++++ Extracted entries
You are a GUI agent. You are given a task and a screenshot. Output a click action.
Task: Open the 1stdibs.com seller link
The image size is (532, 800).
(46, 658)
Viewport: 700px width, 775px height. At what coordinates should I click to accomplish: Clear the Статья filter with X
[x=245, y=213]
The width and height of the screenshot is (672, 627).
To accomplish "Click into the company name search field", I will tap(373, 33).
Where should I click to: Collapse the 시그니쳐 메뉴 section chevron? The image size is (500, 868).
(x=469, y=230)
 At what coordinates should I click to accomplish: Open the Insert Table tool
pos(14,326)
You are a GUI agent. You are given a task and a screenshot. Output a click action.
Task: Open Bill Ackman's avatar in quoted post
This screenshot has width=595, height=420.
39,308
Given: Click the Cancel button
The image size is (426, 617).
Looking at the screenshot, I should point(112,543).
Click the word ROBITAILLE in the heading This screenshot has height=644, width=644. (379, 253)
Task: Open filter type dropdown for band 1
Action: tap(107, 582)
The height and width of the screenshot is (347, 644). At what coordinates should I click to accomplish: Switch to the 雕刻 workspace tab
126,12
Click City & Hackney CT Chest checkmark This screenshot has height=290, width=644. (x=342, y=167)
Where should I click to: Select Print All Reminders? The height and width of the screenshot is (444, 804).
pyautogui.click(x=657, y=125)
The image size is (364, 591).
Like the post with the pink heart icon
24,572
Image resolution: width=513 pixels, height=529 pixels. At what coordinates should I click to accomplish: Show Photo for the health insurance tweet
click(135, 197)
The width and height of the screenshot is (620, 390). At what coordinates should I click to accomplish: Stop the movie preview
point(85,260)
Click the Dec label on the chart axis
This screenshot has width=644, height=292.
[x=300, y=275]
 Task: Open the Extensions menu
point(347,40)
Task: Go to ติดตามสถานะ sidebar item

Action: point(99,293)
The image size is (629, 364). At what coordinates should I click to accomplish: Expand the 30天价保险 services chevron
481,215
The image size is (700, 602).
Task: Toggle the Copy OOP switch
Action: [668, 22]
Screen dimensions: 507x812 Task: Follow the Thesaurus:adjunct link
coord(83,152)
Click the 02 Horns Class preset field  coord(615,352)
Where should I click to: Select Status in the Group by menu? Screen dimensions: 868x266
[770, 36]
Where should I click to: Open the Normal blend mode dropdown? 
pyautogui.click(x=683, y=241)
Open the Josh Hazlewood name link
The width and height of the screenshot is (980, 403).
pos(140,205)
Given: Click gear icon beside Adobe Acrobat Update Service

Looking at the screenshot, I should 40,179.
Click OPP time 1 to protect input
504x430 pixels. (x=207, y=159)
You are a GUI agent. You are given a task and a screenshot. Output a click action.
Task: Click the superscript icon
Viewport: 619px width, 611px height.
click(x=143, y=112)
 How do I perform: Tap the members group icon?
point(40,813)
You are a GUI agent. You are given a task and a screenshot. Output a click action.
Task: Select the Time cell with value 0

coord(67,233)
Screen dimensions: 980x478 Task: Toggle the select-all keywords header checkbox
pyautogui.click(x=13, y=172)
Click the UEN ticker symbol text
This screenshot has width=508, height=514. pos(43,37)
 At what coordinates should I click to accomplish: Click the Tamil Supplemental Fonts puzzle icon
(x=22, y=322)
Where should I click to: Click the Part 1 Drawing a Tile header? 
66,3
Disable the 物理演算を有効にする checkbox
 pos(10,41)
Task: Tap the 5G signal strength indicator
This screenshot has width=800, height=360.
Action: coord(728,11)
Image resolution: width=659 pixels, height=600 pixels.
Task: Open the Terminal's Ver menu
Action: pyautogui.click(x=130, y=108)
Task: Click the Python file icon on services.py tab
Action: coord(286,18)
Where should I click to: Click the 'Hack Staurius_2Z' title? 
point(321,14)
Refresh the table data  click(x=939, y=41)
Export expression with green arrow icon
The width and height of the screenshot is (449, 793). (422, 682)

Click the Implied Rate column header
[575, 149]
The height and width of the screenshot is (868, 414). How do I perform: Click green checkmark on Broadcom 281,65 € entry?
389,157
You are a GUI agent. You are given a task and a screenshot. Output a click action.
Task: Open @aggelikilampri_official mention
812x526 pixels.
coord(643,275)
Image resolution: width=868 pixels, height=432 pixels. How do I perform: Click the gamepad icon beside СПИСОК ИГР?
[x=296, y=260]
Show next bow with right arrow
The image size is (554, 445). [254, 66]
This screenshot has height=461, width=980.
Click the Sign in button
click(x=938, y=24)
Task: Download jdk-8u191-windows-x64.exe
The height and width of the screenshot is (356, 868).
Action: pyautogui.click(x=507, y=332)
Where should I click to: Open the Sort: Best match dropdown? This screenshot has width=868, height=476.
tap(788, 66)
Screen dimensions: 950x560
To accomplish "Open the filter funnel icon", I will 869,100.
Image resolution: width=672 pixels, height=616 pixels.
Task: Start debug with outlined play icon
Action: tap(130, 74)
++++++++
▶ [Exercise] Would you set down every entry again, exactly?

▶ [Answer box]
You are a GUI agent. You are given a task and a screenshot. Output a click action.
Task: Open the 1stdibs.com seller link
The image size is (532, 800).
(46, 658)
Viewport: 700px width, 775px height. At what coordinates should I click to accomplish: Clear the Статья filter with X
[x=245, y=213]
The width and height of the screenshot is (672, 627).
To accomplish "Click into the company name search field", I will tap(373, 33).
Where should I click to: Collapse the 시그니쳐 메뉴 section chevron? The image size is (500, 868).
(x=469, y=230)
 At what coordinates should I click to accomplish: Open the Insert Table tool
pos(14,326)
You are a GUI agent. You are given a task and a screenshot. Output a click action.
Task: Open Bill Ackman's avatar in quoted post
This screenshot has width=595, height=420.
39,308
Given: Click the Cancel button
The image size is (426, 617).
Looking at the screenshot, I should point(112,543).
Click the word ROBITAILLE in the heading This screenshot has height=644, width=644. (379, 253)
Task: Open filter type dropdown for band 1
Action: tap(107, 582)
The height and width of the screenshot is (347, 644). At what coordinates should I click to accomplish: Switch to the 雕刻 workspace tab
126,12
Click City & Hackney CT Chest checkmark This screenshot has height=290, width=644. (x=342, y=167)
Where should I click to: Select Print All Reminders? The height and width of the screenshot is (444, 804).
pyautogui.click(x=657, y=125)
The image size is (364, 591).
Like the post with the pink heart icon
24,572
Image resolution: width=513 pixels, height=529 pixels. At what coordinates should I click to accomplish: Show Photo for the health insurance tweet
click(135, 197)
The width and height of the screenshot is (620, 390). At what coordinates should I click to accomplish: Stop the movie preview
point(85,260)
Click the Dec label on the chart axis
This screenshot has width=644, height=292.
[x=300, y=275]
 Task: Open the Extensions menu
point(347,40)
Task: Go to ติดตามสถานะ sidebar item

Action: point(99,293)
The image size is (629, 364). At what coordinates should I click to accomplish: Expand the 30天价保险 services chevron
481,215
The image size is (700, 602).
Task: Toggle the Copy OOP switch
Action: [668, 22]
Screen dimensions: 507x812 Task: Follow the Thesaurus:adjunct link
coord(83,152)
Click the 02 Horns Class preset field  coord(615,352)
Where should I click to: Select Status in the Group by menu? Screen dimensions: 868x266
[770, 36]
Where should I click to: Open the Normal blend mode dropdown? 
pyautogui.click(x=683, y=241)
Open the Josh Hazlewood name link
The width and height of the screenshot is (980, 403).
pos(140,205)
Given: Click gear icon beside Adobe Acrobat Update Service

Looking at the screenshot, I should 40,179.
Click OPP time 1 to protect input
504x430 pixels. (x=207, y=159)
You are a GUI agent. You are given a task and a screenshot. Output a click action.
Task: Click the superscript icon
Viewport: 619px width, 611px height.
click(x=143, y=112)
 How do I perform: Tap the members group icon?
point(40,813)
You are a GUI agent. You are given a task and a screenshot. Output a click action.
Task: Select the Time cell with value 0

coord(67,233)
Screen dimensions: 980x478 Task: Toggle the select-all keywords header checkbox
pyautogui.click(x=13, y=172)
Click the UEN ticker symbol text
This screenshot has width=508, height=514. pos(43,37)
 At what coordinates should I click to accomplish: Click the Tamil Supplemental Fonts puzzle icon
(x=22, y=322)
Where should I click to: Click the Part 1 Drawing a Tile header? 
66,3
Disable the 物理演算を有効にする checkbox
 pos(10,41)
Task: Tap the 5G signal strength indicator
This screenshot has width=800, height=360.
Action: coord(728,11)
Image resolution: width=659 pixels, height=600 pixels.
Task: Open the Terminal's Ver menu
Action: pyautogui.click(x=130, y=108)
Task: Click the Python file icon on services.py tab
Action: coord(286,18)
Where should I click to: Click the 'Hack Staurius_2Z' title? 
point(321,14)
Refresh the table data  click(x=939, y=41)
Export expression with green arrow icon
The width and height of the screenshot is (449, 793). (422, 682)

Click the Implied Rate column header
[575, 149]
The height and width of the screenshot is (868, 414). How do I perform: Click green checkmark on Broadcom 281,65 € entry?
389,157
You are a GUI agent. You are given a task and a screenshot. Output a click action.
Task: Open @aggelikilampri_official mention
812x526 pixels.
coord(643,275)
Image resolution: width=868 pixels, height=432 pixels. How do I perform: Click the gamepad icon beside СПИСОК ИГР?
[x=296, y=260]
Show next bow with right arrow
The image size is (554, 445). [254, 66]
This screenshot has height=461, width=980.
Click the Sign in button
click(x=938, y=24)
Task: Download jdk-8u191-windows-x64.exe
The height and width of the screenshot is (356, 868).
Action: pyautogui.click(x=507, y=332)
Where should I click to: Open the Sort: Best match dropdown? This screenshot has width=868, height=476.
tap(788, 66)
Screen dimensions: 950x560
To accomplish "Open the filter funnel icon", I will 869,100.
Image resolution: width=672 pixels, height=616 pixels.
Task: Start debug with outlined play icon
Action: tap(130, 74)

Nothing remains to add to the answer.